Passage provided:
========================

All employees not exempted or excluded from the FLSA must be paid a minimum wage for all hours worked. 29 C.F.R. §785.5. Hours worked has been defined as “all hours that an employee is ‘suffered or permitted to work’ for the employer.” 29 C.F.R.. § 785.11. Hours worked include any time in which the employee is required to be on the employer’s premises, on duty or at a prescribed work place. 29 C.F.R. § 785.7.
Understanding the concept of “hours worked” is crucial to complying with the FLSA. According to the U.S. Supreme Court (Tn. Coal, Iron & R.R. Co. v. Muscodol Local No. 123, 321 U.S. 590 (1944)), an employee must be compensated for “all time spent in physical or mental exertion (whether burdensome or not) controlled or required by the employer and pursued necessarily and primarily for the benefit of the employer.” Working time is not limited to the hours spent in active productive labor, but includes time given by the employee to the employer even though part of the time may be spent in idleness. Some of the hours spent by employees, under certain circumstances, in such activities as waiting for work, remaining “on call”, traveling on the employer's business or to and from workplaces, and in meal periods and rest periods are regarded as working time and some are not. 29 C.F.R. § 778.223.

========================

Data:
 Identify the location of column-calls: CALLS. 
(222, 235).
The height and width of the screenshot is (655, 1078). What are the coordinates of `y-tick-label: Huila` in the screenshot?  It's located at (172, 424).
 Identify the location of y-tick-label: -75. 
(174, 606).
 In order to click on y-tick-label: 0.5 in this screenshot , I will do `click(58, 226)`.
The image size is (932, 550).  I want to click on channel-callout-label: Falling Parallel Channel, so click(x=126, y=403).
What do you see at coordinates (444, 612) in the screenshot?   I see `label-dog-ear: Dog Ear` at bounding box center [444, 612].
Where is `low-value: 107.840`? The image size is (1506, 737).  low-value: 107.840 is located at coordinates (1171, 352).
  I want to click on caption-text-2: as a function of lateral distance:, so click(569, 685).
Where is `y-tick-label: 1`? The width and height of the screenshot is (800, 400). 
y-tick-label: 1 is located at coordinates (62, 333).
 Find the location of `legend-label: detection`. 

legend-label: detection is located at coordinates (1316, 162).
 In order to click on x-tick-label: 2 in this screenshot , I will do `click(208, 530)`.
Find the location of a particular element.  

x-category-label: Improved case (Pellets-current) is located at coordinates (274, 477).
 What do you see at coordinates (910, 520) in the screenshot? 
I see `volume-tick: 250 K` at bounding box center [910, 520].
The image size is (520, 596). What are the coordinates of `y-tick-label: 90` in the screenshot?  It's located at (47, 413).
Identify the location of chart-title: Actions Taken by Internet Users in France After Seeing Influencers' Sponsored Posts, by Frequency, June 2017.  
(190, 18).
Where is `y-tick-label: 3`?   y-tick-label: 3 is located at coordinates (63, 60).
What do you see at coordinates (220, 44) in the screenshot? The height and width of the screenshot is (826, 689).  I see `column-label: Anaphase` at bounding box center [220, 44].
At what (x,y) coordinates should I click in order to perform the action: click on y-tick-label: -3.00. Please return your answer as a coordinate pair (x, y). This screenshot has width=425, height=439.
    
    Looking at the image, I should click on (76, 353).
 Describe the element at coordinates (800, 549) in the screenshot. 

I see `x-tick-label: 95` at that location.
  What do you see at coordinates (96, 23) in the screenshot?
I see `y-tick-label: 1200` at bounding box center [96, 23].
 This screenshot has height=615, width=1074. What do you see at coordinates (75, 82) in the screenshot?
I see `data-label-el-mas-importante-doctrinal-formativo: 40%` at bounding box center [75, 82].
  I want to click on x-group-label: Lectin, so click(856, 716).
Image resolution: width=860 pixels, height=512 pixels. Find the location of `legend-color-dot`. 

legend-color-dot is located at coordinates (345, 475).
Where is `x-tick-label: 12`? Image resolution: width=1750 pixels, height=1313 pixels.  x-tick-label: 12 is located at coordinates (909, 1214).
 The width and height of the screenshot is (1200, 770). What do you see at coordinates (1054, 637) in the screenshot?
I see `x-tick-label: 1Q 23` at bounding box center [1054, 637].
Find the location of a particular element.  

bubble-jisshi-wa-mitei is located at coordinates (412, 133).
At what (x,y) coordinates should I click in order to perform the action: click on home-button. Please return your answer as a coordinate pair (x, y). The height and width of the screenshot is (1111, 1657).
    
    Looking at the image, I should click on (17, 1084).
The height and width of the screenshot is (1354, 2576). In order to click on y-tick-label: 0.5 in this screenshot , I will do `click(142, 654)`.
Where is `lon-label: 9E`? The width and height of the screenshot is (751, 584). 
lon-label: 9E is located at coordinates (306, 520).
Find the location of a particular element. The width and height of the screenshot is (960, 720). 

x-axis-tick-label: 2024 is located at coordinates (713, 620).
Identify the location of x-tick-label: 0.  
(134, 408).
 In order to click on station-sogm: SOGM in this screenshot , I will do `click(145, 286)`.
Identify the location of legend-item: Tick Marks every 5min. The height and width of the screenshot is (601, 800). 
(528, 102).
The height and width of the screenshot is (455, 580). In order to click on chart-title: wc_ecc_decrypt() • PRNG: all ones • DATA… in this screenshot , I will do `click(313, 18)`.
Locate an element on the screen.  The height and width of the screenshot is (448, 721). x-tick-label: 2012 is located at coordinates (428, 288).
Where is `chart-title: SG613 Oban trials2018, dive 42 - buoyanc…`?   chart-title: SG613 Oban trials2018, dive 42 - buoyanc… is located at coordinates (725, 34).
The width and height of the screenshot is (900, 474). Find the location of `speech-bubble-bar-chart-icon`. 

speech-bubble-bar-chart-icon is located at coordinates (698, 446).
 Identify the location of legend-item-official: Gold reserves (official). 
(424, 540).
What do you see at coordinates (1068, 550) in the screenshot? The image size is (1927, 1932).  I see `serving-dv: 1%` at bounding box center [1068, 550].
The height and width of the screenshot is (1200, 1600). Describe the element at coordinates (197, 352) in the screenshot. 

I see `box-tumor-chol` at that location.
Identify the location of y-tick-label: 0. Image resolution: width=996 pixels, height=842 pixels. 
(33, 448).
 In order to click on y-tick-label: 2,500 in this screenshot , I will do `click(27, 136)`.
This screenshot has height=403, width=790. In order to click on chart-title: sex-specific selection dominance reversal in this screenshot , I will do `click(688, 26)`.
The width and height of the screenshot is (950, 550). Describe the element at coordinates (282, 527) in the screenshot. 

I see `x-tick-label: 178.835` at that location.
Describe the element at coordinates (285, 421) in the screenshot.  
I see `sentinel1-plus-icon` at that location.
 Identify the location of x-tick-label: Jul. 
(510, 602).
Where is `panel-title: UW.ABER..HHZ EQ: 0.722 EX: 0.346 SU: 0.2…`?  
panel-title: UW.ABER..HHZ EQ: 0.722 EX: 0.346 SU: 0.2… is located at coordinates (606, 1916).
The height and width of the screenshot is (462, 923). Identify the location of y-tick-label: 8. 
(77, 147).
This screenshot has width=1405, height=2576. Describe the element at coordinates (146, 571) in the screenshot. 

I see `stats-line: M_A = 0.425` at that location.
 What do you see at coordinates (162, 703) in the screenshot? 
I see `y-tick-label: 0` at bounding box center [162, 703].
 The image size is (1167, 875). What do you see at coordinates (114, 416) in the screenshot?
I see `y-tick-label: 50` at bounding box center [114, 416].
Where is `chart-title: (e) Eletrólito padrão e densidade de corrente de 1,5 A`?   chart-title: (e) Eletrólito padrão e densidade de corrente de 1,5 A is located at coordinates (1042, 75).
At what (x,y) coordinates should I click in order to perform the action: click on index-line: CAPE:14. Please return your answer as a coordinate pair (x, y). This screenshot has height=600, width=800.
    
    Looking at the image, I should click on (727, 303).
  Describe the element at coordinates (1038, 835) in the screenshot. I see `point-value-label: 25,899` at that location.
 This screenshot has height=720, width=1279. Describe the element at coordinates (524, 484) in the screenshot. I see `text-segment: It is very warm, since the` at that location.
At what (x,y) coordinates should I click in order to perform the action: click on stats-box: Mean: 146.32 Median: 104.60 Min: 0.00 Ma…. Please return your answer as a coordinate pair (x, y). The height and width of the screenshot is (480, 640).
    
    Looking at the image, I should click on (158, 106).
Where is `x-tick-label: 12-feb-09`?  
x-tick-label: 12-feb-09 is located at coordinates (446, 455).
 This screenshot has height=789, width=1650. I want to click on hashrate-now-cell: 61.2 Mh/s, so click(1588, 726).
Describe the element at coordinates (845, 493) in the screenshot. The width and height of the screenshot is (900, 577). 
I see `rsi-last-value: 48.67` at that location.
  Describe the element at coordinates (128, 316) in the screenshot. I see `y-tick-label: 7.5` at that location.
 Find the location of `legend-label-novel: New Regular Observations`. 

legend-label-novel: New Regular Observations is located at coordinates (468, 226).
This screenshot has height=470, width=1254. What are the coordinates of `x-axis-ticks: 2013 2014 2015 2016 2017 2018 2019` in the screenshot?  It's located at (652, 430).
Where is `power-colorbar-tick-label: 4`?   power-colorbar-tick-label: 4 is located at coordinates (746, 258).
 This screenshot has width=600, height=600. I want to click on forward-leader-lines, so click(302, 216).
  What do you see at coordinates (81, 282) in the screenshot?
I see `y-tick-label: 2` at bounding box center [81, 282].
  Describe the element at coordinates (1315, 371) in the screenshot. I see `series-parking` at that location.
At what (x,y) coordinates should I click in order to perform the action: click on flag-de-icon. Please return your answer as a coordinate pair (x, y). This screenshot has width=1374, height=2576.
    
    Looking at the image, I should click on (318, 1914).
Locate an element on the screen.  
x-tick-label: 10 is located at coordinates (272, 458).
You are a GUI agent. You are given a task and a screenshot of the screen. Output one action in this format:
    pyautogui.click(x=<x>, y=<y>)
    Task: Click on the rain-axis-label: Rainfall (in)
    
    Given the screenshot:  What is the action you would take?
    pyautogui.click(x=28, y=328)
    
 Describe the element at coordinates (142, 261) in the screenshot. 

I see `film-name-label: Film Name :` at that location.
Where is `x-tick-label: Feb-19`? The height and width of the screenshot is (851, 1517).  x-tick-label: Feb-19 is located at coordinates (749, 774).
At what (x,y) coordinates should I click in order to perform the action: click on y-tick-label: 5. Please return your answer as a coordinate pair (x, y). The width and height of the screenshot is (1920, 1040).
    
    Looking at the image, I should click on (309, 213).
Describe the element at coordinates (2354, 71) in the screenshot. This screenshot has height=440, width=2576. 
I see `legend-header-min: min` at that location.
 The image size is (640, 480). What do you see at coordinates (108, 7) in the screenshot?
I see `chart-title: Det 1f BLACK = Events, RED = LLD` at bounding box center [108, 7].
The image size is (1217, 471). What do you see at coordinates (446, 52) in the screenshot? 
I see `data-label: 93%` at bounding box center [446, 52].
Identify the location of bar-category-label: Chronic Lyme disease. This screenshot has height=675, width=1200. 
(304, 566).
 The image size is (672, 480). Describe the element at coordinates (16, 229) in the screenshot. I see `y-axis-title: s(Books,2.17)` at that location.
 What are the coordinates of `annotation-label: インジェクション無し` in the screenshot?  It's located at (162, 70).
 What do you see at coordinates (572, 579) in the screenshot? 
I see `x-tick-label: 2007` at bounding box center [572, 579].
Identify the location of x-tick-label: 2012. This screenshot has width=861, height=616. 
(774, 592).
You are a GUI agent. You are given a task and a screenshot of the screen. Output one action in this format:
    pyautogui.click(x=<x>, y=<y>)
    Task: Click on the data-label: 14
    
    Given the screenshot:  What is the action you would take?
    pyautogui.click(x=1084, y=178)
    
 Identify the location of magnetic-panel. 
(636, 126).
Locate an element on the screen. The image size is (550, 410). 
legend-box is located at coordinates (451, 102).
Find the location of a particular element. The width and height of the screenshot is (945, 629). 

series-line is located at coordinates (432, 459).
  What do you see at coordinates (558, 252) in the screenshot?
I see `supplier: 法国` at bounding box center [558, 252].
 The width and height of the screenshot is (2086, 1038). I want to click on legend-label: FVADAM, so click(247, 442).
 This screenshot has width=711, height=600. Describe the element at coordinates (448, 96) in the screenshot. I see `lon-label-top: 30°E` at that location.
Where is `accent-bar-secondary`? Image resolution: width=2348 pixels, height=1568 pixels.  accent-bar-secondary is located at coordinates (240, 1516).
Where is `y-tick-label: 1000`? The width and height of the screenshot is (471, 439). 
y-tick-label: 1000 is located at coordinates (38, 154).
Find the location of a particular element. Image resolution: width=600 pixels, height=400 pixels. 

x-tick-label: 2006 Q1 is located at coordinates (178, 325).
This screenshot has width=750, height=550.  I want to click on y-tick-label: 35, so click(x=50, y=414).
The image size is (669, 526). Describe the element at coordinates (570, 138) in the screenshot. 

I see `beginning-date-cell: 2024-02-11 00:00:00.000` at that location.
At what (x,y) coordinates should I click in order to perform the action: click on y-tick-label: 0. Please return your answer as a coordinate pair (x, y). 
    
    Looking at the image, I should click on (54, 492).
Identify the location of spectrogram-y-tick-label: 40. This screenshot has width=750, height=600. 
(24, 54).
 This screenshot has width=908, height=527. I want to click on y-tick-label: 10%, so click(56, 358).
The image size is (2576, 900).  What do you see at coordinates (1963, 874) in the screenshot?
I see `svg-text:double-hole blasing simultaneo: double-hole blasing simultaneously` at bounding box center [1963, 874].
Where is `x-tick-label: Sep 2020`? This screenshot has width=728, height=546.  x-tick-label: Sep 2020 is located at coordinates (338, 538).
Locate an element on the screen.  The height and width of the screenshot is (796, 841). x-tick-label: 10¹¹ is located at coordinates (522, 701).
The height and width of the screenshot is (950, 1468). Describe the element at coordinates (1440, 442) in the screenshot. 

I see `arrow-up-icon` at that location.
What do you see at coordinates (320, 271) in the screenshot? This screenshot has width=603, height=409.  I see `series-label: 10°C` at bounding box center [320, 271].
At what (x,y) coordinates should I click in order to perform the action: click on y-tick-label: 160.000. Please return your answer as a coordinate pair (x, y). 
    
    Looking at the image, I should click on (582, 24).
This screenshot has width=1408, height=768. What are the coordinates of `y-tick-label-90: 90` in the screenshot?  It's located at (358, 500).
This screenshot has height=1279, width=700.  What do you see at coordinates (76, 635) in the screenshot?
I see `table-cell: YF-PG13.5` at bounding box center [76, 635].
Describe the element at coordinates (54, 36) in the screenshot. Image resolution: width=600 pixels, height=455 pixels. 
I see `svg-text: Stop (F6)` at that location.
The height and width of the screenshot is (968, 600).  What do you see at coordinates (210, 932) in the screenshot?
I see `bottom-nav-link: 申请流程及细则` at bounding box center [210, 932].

========================

Assignment: Reproduce word for word the part of the passage on hours worked running from "All employees not" up to and including "C.F.R. § 785.7.". Nothing in the listing is needed for what comes next.

Solution to the exercise:
All employees not exempted or excluded from the FLSA must be paid a minimum wage for all hours worked. 29 C.F.R. §785.5. Hours worked has been defined as “all hours that an employee is ‘suffered or permitted to work’ for the employer.” 29 C.F.R.. § 785.11. Hours worked include any time in which the employee is required to be on the employer’s premises, on duty or at a prescribed work place. 29 C.F.R. § 785.7.